*Source extract*
=-=-=-=-=

So what do airplanes do when they lose power? Glide down…really fast? Isn’t that pretty much the same as falling?

Are there any helicopters with ejection seats? Obviously it would have to eject out to the side and not upwards or else the pilot would be killed by the rotors.

Not to burst anybody’s bubble or anything, but a google search shows that helicopter crashes aren’t rare at all.

In my state, for a time in the 90’s, we were getting around 2-3 helicopter crashes per year, mostly from 1 company. The state finally shut them down.

Wow, this site lists over 20:
http://helicopter.stevestedman.com/

They’re relatively rare. Aviation accidents are rare enough that they tend to be Big News, unlike car crashes.

A controlled fall is called a ‘descent’. :wink: (And pilots do it all the time, else the skies would be very, very crowded.)

I think the Russians experimented with a system that blew the rotor blades off before ejecting the crew.

Falling is to gliding what jumping off a cliff is to skiing down a hill.

Falling is an uncontrolled descent. Gliding is a controlled descent. You’re using the air and the aircraft controls to go down in a controlled manner that allows for a gentle touchdown. When I fly airplanes, on my final descent the engine is commonly at idle, burning just enough fuel to keep moving at all, and what I’m really doing is gliding. In fact, if the engine quit during that descent in theory a passenger may notice very little difference from a normal landing. In a sense, most normal landings are a rehearsal of a no-power landing. This optimizes safety in many respects.

In fact, because an airplane pilot suddenly without a working engine will be very careful to conserve altitude as long as possible and unpowered descent that starts mid-flight may, in fact, approach the ground more slowly than one with power. The best glide speed on many airplanes I fly is slower than normal cruise, and I’m going to wait to apply things such as flaps.

So no, gliding is NOT the same thing as falling, not at all.

=-=-=-=-=

*Data shown*
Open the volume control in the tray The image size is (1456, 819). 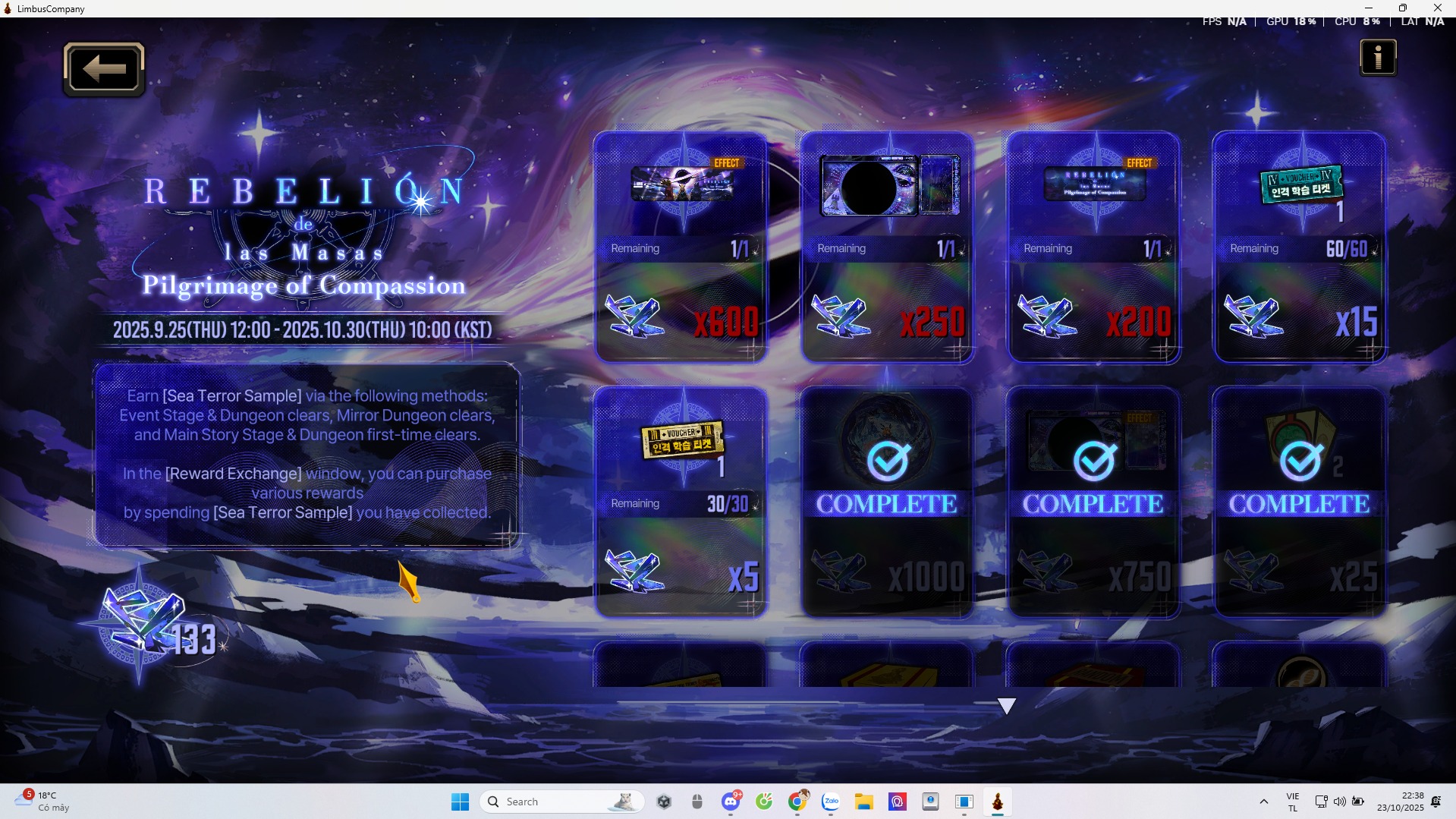tap(1339, 802)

=-=-=-=-=

*Your instructions*
Please answer these questions from the forum discussion on gliding:
1. What name does the discussion give to a controlled fall?
2. About how many helicopter crashes per year did one poster's state see for a time in the 90's?
3. Where is the engine commonly set during the pilot's final descent?
You can leave the lines aside; nothing here depends on them.

*Written solution*
1. A "descent."
2. Around 2-3 per year.
3. At idle.